Research Project: FB6.0331 FF Non-transgenic Genetic Sexing Systems

Location: Tropical Crop and Commodity Protection Research

Project Number: 2040-22430-026-29-S
Project Type: Non-Assistance Cooperative Agreement

Start Date: Sep 1, 2018
End Date: Jun 30, 2021

Objective:
The major objectives of this three year project are to: 1. Screen the genomes of existing medfly genetic sexing strains to characterize the mutations causing the temperature sensitive lethal and white pupae traits. 2. Characterize the exact translocation breakpoint between the Y chromosome and the 5th autosome in the males of the Veinna-8 strain that confers these traits to be female specific. 3. Adapt CRISPR-based methods to recreate the translocation in wild type lines. 4. Demonstrate a targeted gene editing approach to re-creating temperature sensitive lethal in Anastrepha and Bactrocera species.

Approach:
Two genome sequencing approaches will be used for characterization of the mutations conferring white pupae and temperature sensitive lethal.
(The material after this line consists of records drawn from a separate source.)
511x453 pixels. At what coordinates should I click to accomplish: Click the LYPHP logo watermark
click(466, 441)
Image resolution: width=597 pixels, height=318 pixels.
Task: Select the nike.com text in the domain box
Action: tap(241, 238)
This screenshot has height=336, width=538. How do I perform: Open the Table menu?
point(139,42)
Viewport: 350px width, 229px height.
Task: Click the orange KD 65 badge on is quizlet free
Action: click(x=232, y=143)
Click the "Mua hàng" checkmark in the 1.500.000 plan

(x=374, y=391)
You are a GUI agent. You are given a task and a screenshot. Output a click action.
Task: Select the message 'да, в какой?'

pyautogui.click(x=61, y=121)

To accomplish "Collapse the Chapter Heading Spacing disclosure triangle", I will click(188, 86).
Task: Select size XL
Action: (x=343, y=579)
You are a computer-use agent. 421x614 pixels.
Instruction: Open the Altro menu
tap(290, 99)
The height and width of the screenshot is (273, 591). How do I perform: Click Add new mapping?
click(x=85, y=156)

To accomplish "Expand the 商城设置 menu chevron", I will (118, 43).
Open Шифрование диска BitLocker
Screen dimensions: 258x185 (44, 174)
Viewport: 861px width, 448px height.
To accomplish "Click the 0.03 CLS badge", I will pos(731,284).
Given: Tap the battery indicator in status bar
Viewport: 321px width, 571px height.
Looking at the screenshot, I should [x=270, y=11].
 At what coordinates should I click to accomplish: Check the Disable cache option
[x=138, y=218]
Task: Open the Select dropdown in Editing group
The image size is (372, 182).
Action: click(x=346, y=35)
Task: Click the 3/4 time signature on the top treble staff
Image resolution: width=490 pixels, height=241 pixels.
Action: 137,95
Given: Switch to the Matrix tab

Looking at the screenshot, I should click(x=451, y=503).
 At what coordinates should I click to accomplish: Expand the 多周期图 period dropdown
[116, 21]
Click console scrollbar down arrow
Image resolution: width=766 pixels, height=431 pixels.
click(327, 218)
Through cataloging SNPs that are in common to each line, at expected frequency in each sex surrounding the QTL locus, a short list of putative causative mutations can be generated. These putative mutations will be screened using CRISPR/Cas9 targeted gene editing to validate, and additionally targeted in new tephritid species. Additionally, several distinct genomic methodologies will be employed to characterize the translocations present in the medfly genetic sexing systems. Four distinct chromosomal arrangements will be investigated, a wild type, a Vienna-7 line, and a Vienna-8 with or without D53 inversion (i.e. V8-D53+ and V8-D53-). For each, a single male file (containing the autosomal/Y translocation) will be prepared for one of three methods, optical mapping, a HiC contact map construction, and linked-read sequencing.